RV Awning Maintenance

RV awnings are a great option to have on RV. They provide a shady, dry place to enjoy the outdoors during camping. However, RV awning maintenance isn’t typically at the forefront of your mind when you’re thinking about the health of your RV. With normal usage and routine cleaning, an awning can last the lifetime of an RV.

Let’s take a look at the most important things to remember about taking care of your RV awning.

Don’t Roll Up a Wet Awning

One of the biggest mistakes you can make with your awning is to roll it up wet – and then store it that way. If moisture is allowed to collect and remain on the fabric, mildew and dry rot will likely take hold and ruin the fabric in short order. Let your awning air dry before you pack up to leave the campground. If it rained hard for some time while your awning was extended, give it extra time to dry. Usually it’s still quite humid for a day or two after a hard rain. High humidity will lengthen the time it takes for your awning to dry completely.

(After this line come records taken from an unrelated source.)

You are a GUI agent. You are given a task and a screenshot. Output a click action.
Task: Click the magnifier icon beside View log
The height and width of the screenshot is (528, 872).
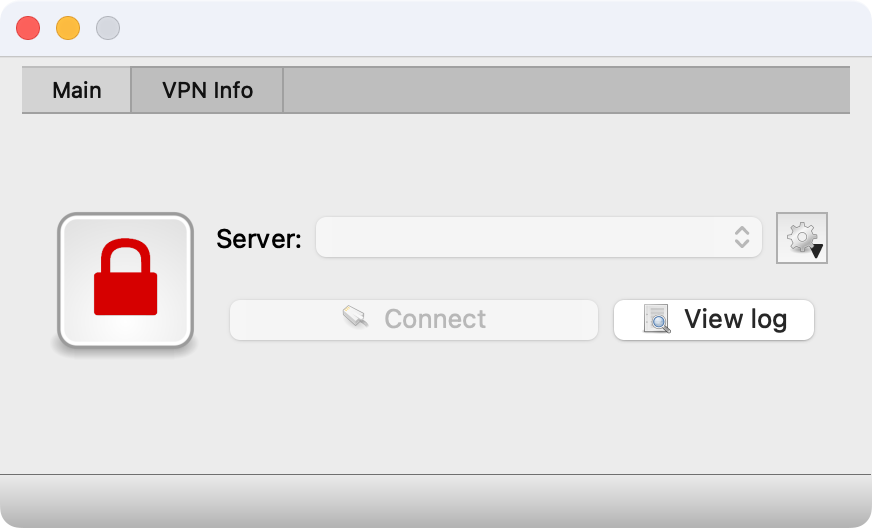pyautogui.click(x=657, y=319)
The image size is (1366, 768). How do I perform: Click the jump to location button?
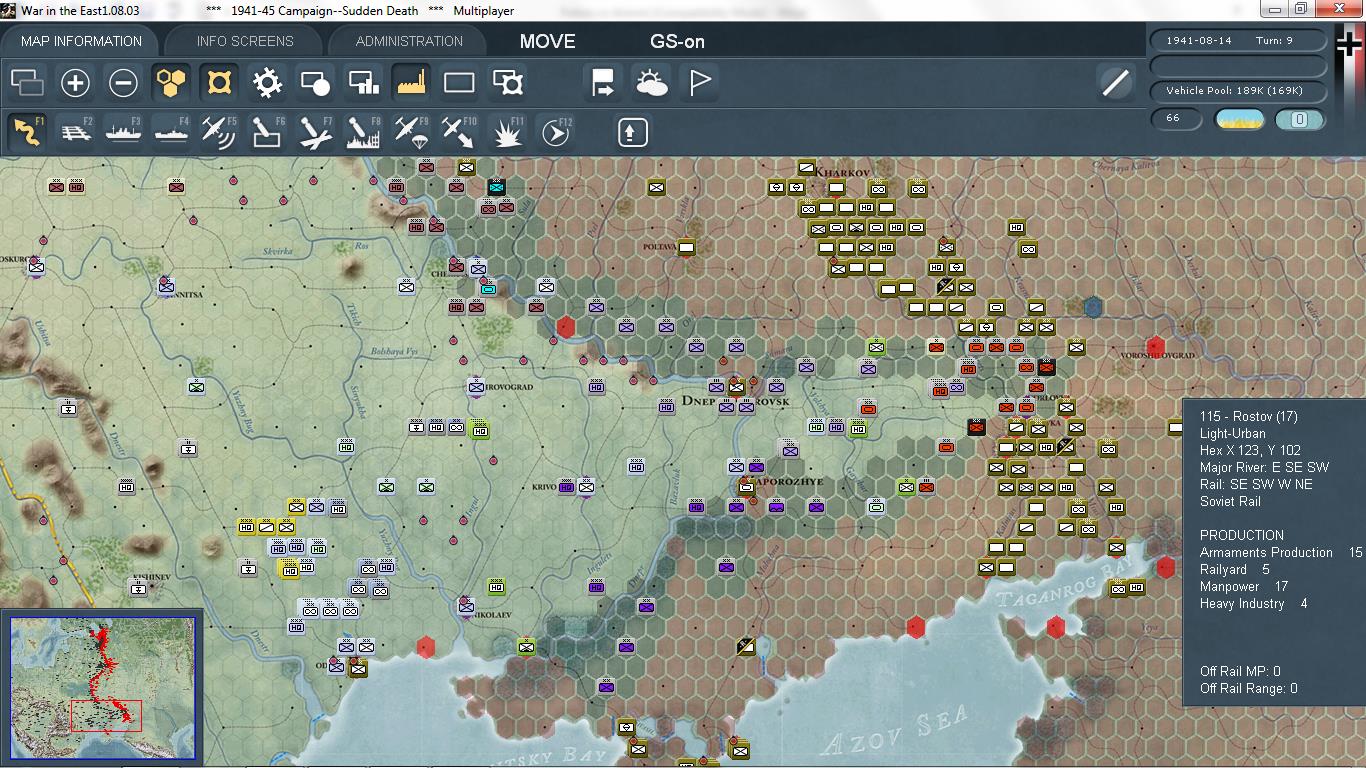(x=602, y=82)
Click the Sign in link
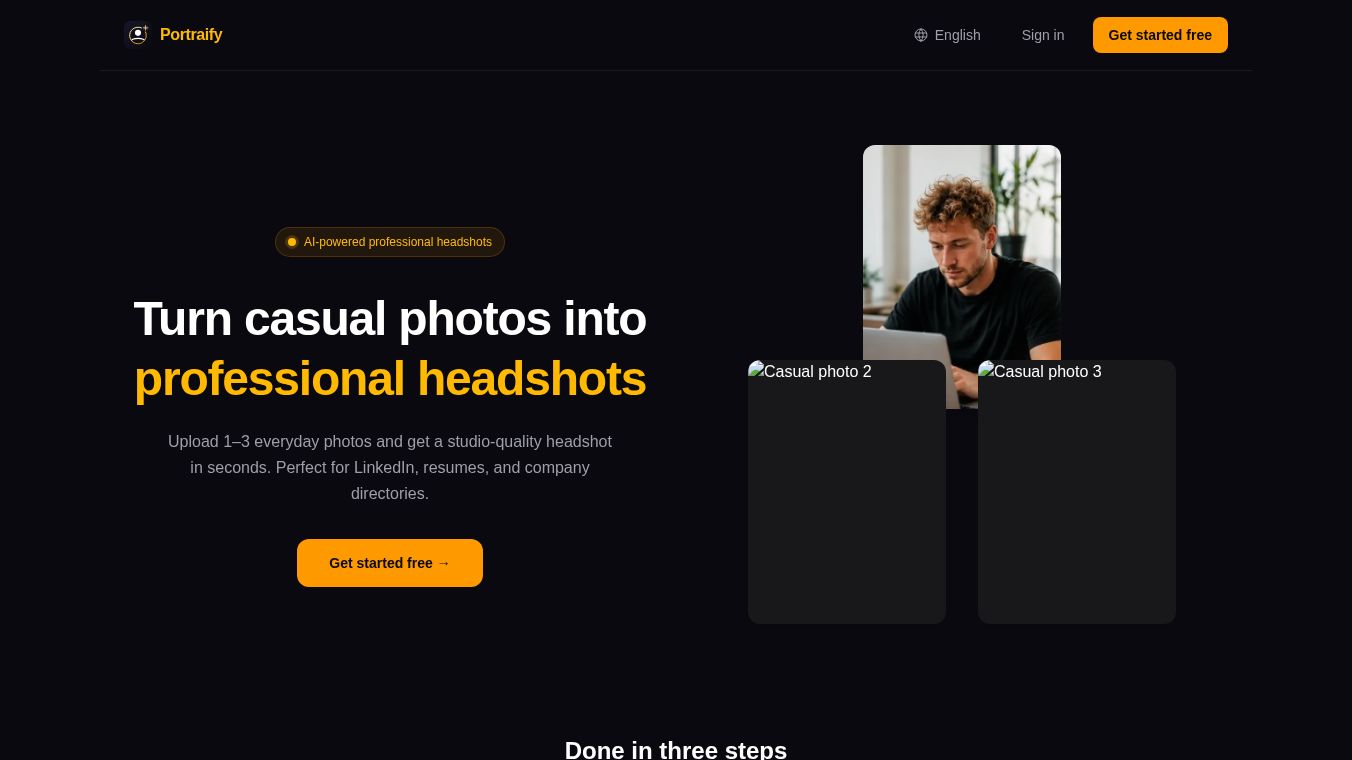Viewport: 1352px width, 760px height. pos(1043,35)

Know the Type of Awning on Your RV

RVs awnings are usually made of two types of materials: acrylic or vinyl.

Acrylic fabric is a woven cloth that lets air circulate through the fabric. This air circulation allows the fabric to dry quickly when it gets wet. Acrylic fabrics are water repellent, but not waterproof.

Vinyl awning fabric is mildew resistant, but not necessarily mildew proof.

Clean and Protect your Awning in Three Easy Steps

Stains, mildew and leaks can all be avoided with a few simple, easy steps:

  1. Cleaning-AwningClean: Wash the awning with a high-quality cleaner designed to work well on outdoor fabrics and vinyl.
  2. Protect: Once thoroughly cleaned, treat the awning with a surface protectant.
    1. For fabric awnings, use a commercial-grade fabric guard.
    2. For vinyl awnings, select a high-quality surface protectant.
    3. You want a spray that’s soil resistant, water and stain repellent and, most of all, long-lasting.
  3. By periodically reapplying a protectant spray, your awning will stay cleaner longer and dry much faster. And since protected awnings are less likely to be damp when rolled up and stored, mildew and stains are less likely.

Fixture Hardware

While you’re cleaning your awning, take a few minutes to do a thorough inspection of the fixture’s hardware. Since the bottom brackets support a majority of the load, be sure to check the lag screws in the awning brackets to ensure they’re tight. When you roll the awning out, take note of any warping of the roller tube, which can make storage difficult. Do a quick inspection of the arm pivot holes, looking for any broken rivets or enlarged holes in the handles, and make sure the awning rail is securely mounted to the side of the RV. Maintaining each of these fixture elements individually will help keep your entire awning functioning properly at all times.

As with all aspects of your RV maintenance schedule, continued care and upkeep of your awning is one of the best ways to ensure its quality is maintained for as long as possible. By cleaning and inspecting your RV awning every couple of months, it will provide you and your family with many years of use.